Dan kami tiba di CDC Headquarters di Roybal Campus, Atlanta. Melapor untuk tugas kami, menerima ruangan tempat kami tinggal yang rupanya berada di komplek gedung yang bersebelahan jadi kami bisa berjalan kaki untuk bekerja dan tentu saja menerima uang saku kami.
"Besok kita langsung bertugas, rupanya dokter-dokter yang dipanggil dari wilayah sekitarnya juga sudah datang hari ini. Materi yang sudah kususun sedang diperbanyak, kau sudah mengerti semua materinya bukan."
"Sudah. Sayangnya aku bukan dokter, jika aku dokter aku sudah pasti memimpin kelas sendiri."
"Mereka pasti bertanya padamu, karena kau yang mengawasi pasien 24 jam. Ada beberapa waktu aku harus mengambil waktu untuk menangani kegawatan lain."
Kami berjalan-jalan di kota itu beberapa saat, pengamanan ketat oleh polisi dan militer untuk menjaga ketertipan. Kebanyakan yang ada di sini adalah wanita dan anak-anak, para pria bekerja di lahan pertanian di luar kota, untuk memperoleh kupon bagi anak dan istri mereka dan sedikit uang di masa yang masih sulit ini.
Mal mewah semuanya tutup, untuk menghemat energi plus orang tidak punya kemampuan membeli, yang ada hanya penjual pakaian dari pabrik garment, makanan buatan sendiri, di sebuah daerah yang serupa pasar sederhana yang tersebar di beberapa penjuru kota.
Kami membelanjakan sedikit uang kami untuk sesuatu yang kami inginkan. Setahun ini kami sama sekali tak pernah membeli apapun nyatanya. Mendapatkan donat manis salut gula sederhana adalah kemewahan.
Saat sore menjelang malam, bus-bus pengangkut mengangkut kembali pekerja dan memasuki kota. Ada pemandangan yang sama dengan tempat kami di Hot Spring.
Aku melihat makananku dengan takjub. Bahkan mereka punya sosis, dan daging dan salad yang enak.
"Makanlah, kenapa kau melihat makananmu seperti itu."

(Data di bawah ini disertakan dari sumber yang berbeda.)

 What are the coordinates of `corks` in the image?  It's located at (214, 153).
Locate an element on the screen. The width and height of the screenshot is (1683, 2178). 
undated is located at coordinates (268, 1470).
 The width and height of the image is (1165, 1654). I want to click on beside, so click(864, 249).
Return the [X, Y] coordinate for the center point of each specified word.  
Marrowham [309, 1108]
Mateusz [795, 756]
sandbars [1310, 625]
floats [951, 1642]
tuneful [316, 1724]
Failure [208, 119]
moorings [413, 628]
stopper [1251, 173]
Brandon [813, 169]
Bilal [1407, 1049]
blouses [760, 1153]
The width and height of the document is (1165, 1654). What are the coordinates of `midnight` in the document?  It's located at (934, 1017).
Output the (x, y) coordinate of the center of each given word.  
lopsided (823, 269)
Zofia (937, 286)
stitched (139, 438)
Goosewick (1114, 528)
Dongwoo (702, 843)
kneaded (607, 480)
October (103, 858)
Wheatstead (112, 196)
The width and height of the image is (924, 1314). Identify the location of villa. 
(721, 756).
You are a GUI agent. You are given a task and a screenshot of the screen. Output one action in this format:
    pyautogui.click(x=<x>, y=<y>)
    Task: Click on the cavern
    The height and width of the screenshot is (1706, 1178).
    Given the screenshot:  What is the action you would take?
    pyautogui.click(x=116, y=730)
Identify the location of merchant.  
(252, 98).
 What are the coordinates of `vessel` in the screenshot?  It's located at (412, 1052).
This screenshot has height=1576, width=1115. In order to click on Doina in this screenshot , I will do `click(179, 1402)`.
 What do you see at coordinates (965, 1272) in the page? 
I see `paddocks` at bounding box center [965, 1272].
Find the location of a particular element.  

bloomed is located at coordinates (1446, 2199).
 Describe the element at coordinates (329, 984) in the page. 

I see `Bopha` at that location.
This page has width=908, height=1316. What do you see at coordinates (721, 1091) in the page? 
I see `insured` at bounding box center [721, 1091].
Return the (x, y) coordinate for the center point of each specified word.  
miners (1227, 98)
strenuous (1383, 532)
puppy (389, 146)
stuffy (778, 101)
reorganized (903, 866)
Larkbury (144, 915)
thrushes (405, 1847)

"Ini makanan mewah." James tersenyum.
"Iya dua bulan lalu aku ke Atlanta aku melakukan hal yang sama, menatap makananku dan bersyukur." Dia tertawa. "Tapi tidak semua dapur umum makanannya seperti ini, dapur umum kita ini termasuk istimewa, karena kita yang bekerja di garis depan."
"Ini sangat layak disyukuri, tapi di Hot Spring saja dulu masih punya makanan, tidak pernah tidur kelaparan membuatku bersyukur, aku banyak mendengar cerita sedih pengungsi yang datang."
"Dokter James, kau akhirnya kembali ke sini." Seorang dokter wanita cantik, dari jasnya, tag namanya mengisyaratkan dia bekerja di sini. Dan nampaknya posisinya cukup tinggi.
"Michelle, senang bertemu denganmu lagi. Ita aku sudah selesai memindahkan tanggung jawab ke dokter pengganti seperti yang kubilang."Oh ya ini assitenku, perawat Jennifer Gothard, dia yang kuminta ikut sebagai assistenku, Jen, ini Michelle, assisten profesor Hank Johnson yang mengembangkan obat anti parasitnya.
"Hallo senang bertemu denganmu Nona Michelle."
"Senang bertemu denganmu juga Nona Jen."
"Kalian orang yang berhasil menanganinya pertama kali, apalagi ini dua orang. Kami sangat membutuhkan kalian di sini, walaupun perjalanan obat ini masih panjang , kami sangat senang ada yang sembuh untuk pertama kalinya."
Dokter cantik yang ramah. Dia menemani kami makan malam saat pertama kami. Tapi satu hal yang kutangkap dia terpesona ke James seperti wanita lain. Aku sudah terbiasa jika menangkap pandangan seperti itu di sekitar James sejak di El Paso. Bahkan aku ingat dulu pernah
"Michelle terpesona olehmu." Dia meringis saja menanggapiku. Dia juga mungkin sudah terbiasa di kagumi seperti itu.
"Biarkan saja."
"Sudah berapa wanita yang mengenalmu di sini?"
"Ehm sebenarnya cukup banyak."
"Sudah kuduga, harusnya aku menjual nomor.teleponmu saja untuk mendapatkan tambahan uang jajan."
"Kau memang assiten kurang ajar."
"Kita bagi dua saja kalau begitu." Dia malah tertawa.
Susan bilang aku harus menggodanya. Aku bingung karena sudah terbiasa di dekatnya. Aku malah takut dia jadi tak nyaman jika aku menggodanya. Sebenarnya aku tak tahu bagaimana memulainya sama sekali. Rasanya sudah terlalu nyaman seperti ini.
Bagaimana aku bisa memulai menggoda orang yang rasanya seperti kakakku sendiri.